> **ABOUT THIS TASK**: Return every line from the records below with the string "agent".

> **DATA TO EXAMINE**:
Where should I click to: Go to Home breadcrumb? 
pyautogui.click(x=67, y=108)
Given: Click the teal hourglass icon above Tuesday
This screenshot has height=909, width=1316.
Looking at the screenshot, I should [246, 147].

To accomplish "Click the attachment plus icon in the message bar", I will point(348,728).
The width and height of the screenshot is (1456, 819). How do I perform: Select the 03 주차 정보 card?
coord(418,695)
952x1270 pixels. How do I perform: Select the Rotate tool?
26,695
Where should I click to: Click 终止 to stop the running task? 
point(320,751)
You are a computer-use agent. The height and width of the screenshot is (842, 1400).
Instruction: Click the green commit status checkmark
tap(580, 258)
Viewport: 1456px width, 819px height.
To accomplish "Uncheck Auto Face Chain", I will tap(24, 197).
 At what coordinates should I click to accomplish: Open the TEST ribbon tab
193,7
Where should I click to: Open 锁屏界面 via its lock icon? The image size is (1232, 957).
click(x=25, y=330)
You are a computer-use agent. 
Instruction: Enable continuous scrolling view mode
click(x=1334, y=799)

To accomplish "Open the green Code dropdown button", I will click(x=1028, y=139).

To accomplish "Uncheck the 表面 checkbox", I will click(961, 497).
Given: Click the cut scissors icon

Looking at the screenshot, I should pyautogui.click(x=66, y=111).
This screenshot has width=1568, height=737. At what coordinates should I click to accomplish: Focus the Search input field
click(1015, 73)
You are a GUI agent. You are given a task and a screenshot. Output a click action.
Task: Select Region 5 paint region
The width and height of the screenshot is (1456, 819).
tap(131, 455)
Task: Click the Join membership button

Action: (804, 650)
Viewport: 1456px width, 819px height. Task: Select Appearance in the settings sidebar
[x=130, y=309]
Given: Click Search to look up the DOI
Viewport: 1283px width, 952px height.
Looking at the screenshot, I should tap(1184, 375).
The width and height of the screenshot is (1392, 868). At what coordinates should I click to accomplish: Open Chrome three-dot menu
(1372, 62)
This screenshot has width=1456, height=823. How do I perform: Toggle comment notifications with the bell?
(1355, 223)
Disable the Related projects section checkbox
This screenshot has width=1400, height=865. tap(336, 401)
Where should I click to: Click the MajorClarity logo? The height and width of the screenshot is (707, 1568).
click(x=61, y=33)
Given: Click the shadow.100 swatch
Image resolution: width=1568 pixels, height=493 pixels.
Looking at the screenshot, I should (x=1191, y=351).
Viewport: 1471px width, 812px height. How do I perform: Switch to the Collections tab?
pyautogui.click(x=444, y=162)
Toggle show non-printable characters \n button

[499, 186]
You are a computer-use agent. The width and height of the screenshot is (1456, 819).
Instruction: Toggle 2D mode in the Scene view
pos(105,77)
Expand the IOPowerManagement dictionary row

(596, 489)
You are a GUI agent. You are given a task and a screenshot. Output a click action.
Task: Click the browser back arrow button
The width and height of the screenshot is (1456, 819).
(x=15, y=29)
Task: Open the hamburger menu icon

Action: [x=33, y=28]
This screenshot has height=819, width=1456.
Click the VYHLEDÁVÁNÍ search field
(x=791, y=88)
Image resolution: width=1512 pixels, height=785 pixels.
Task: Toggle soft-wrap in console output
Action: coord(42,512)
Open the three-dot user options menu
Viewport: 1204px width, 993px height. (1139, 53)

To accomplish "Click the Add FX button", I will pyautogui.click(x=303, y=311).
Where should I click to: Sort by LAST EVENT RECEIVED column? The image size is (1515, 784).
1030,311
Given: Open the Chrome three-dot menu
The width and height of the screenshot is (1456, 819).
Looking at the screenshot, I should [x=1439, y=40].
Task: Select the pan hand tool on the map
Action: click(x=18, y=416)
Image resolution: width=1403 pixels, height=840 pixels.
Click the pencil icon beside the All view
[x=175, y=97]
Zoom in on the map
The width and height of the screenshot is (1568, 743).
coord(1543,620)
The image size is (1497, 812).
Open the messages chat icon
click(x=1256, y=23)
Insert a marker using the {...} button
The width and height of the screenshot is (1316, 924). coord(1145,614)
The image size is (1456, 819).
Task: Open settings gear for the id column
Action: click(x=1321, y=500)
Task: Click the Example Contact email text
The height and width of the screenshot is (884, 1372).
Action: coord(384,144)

> **FINAL ANSWER**:
You are a computer-use agent. The height and width of the screenshot is (842, 1400).
You are a computer-use agent. 
You are a GUI agent. You are given a task and a screenshot. Output a click action.
You are a computer-use agent. The width and height of the screenshot is (1456, 819).
You are a GUI agent. You are given a task and a screenshot. Output a click action.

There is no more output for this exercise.